You obviously have no idea just how large 2^256 is.
An interesting analysis of exactly that is found in Bruce Schneier's _Applied Cryptography_. He looked at the problem from a thermodynamic point of view, asking the question: "Assuming a maximally-efficient computer that used a minimum quantity of energy per bit transition, how much power would it take to count from 0 to 2^256?".
He assumed that the amount of energy required to toggle a single bit is the energy required to move a single electron from one orbit to another. Multiplying that extremely tiny amount of power by 2^256, an extremely enormous number, gives a result so large that, Schneier calculates, it would require the entire output of our sun for approximately two years. And we're talking about the entire output, not just the tiny fraction of it that lands on Earth. Break out your trusy Dyson Sphere
And that is just to count through the values, to say nothing of the energy required to do a trial decryption with each, and analyze the "decrypted" data to see if the key guessed is the right one. It also ignores the time required to do all of this work.

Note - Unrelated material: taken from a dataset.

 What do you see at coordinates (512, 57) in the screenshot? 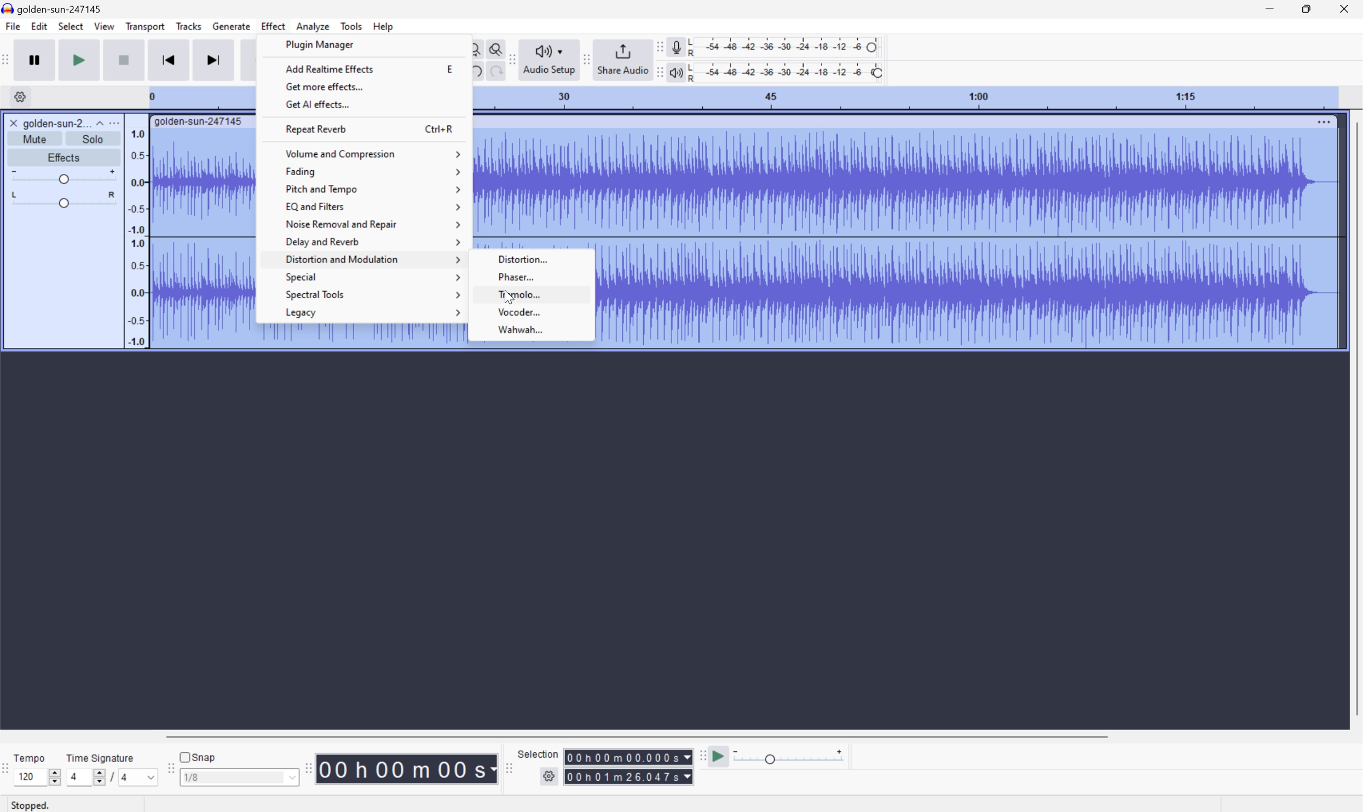
I see `Audacity audio share toolbar` at bounding box center [512, 57].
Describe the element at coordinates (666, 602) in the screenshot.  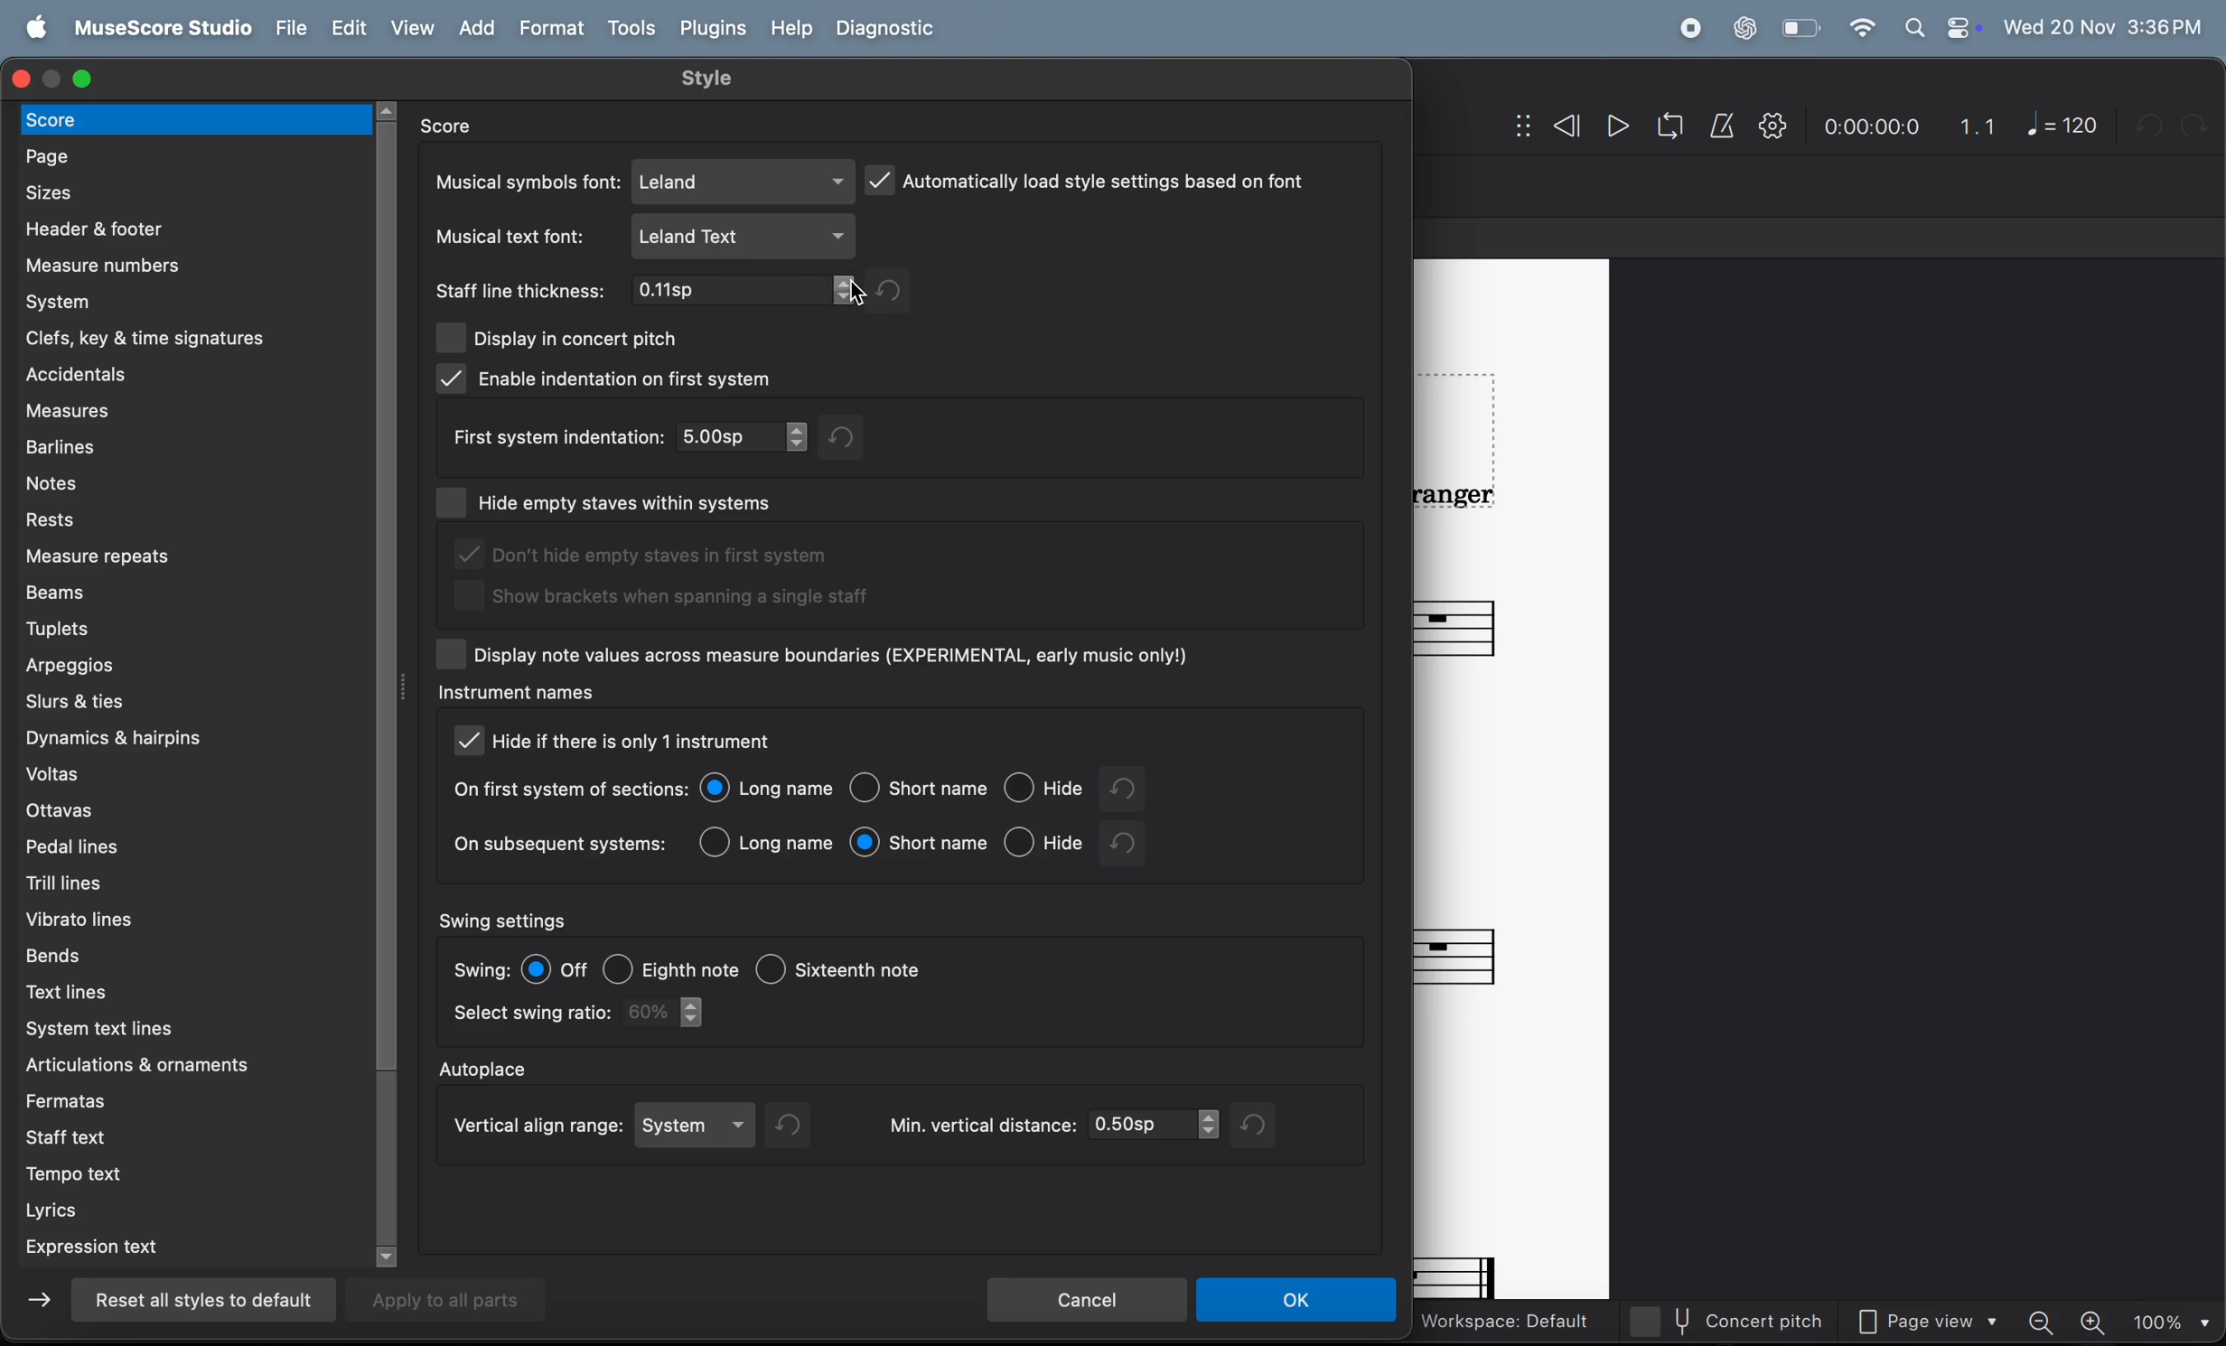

Of course, you could argue that reversible computing, a field in its infancy, might be able to cut the power consumption requirements significantly. But using real transistors, not theoretical devices that require the smallest possible unit of power, would increase them significantly.
I agree with Schneier's conclusion: 256-bit keys won't be brute-forceable until computers are made of something other than matter and occupy something other than space.
Nope. If a 256-bit key was used, and it's gone, your only hope is to attack the cipher, or weaknesses in the implementation of the encryption protocols, because you're not going to find that key with a brute force search.